Blackstrap Provincial Park is a conservation and recreation area with a man-made lake, Blackstrap Lake, a man-made mountain, Mount Blackstrap, that is located 7 km east of town. Between 1969 and 1970, Mount Blackstrap was constructed as a ski hill to host the 1971 Canada Winter Games, which were awarded to Saskatoon. The ski hill remained open to the public until 2008 and is now abandoned.

Dakota Dunes Casino and associated Dakota Dunes Links Golf course is nearby on the Whitecap Dakota First Nation. The casino and convention centre opened in 2007. CFB Dundurn Golf Club is located at CFD Dundurn, a short distance from the town of Dundurn.

The roadside attractions Bone Gatherer and Horse and Wagon are two additions on Highway 11.

Wilson Museum which is hosted in three buildings one of which is the Woodview School is located in the town of Dundurn.

==Heritage buildings==
The town has three designated heritage properties:
- Dundurn Community Centre (formerly Dundurn School or Old Brick School) — The building was built in 1916, by the Bigelow Bros. with R. M. Thomson as the architect.
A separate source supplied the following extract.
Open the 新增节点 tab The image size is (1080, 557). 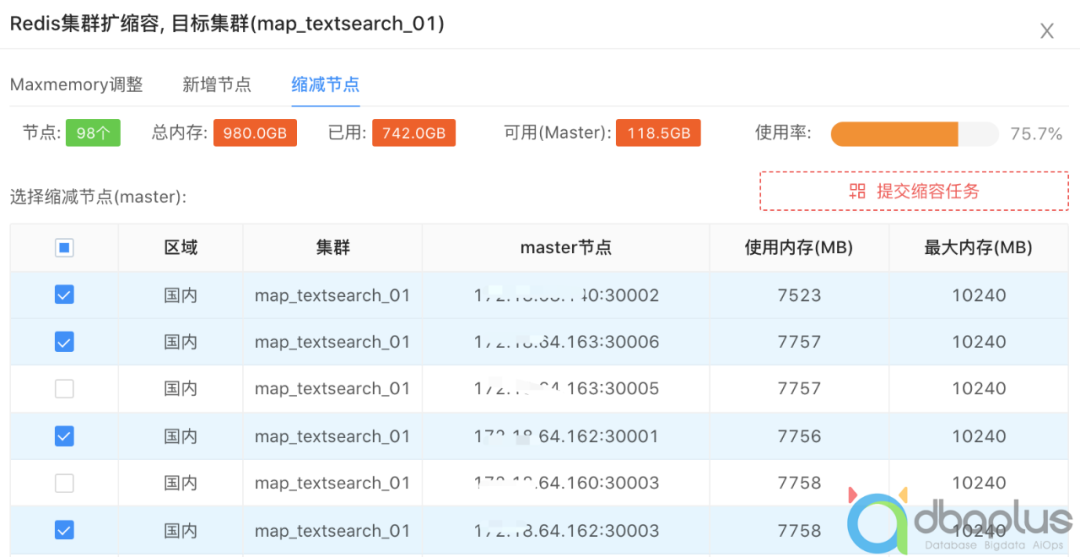tap(217, 85)
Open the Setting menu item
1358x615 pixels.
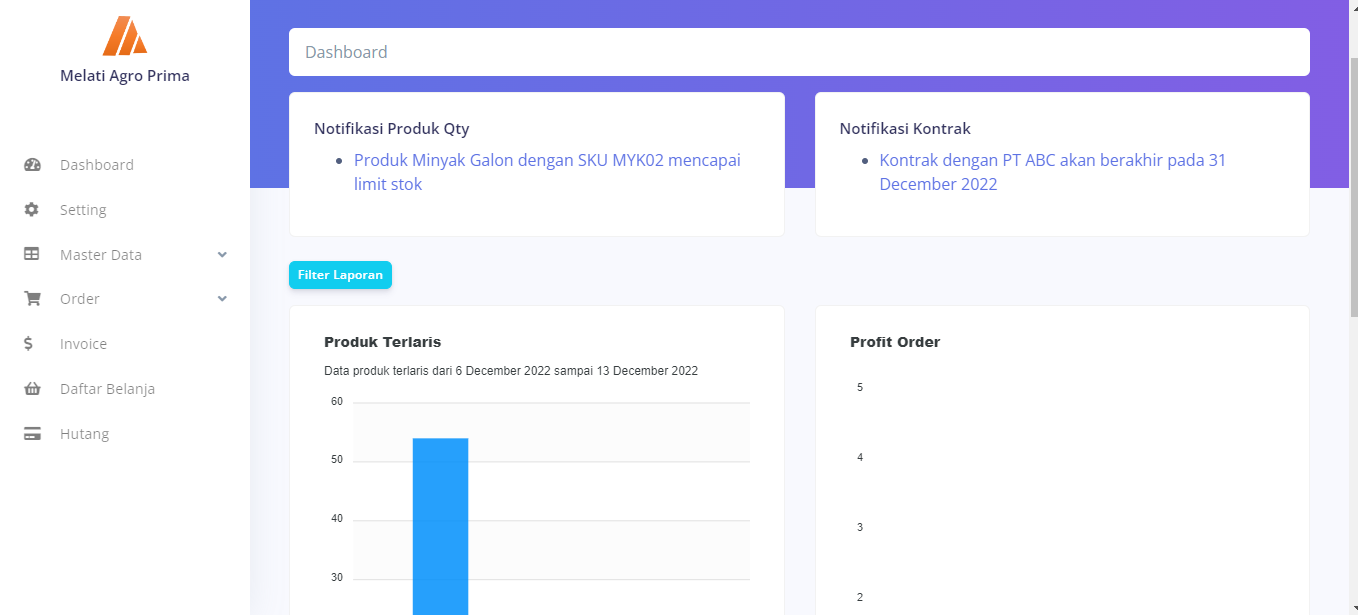(83, 210)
The building served as a school from 1916 until 1980. Today the building is used as a community centre.
- Old Bank Building (formally Northern Bank; Northern Crown Bank; Dundurn Post Office) — Originally built 1906 as a two-story wood-frame bank building housing the Northern Bank (Canada), Northern Crown Bank, and Royal Bank. The building housed a post office from 1935 until 1957.
- Dundurn Moravian Brethren Church (also called the United Church of Dundurn building) — The church was constructed as a joint church building housing the Anglican, Methodist, Presbyterian, and Moravian members communities. The church was a joint-stock company owned by the member denominations.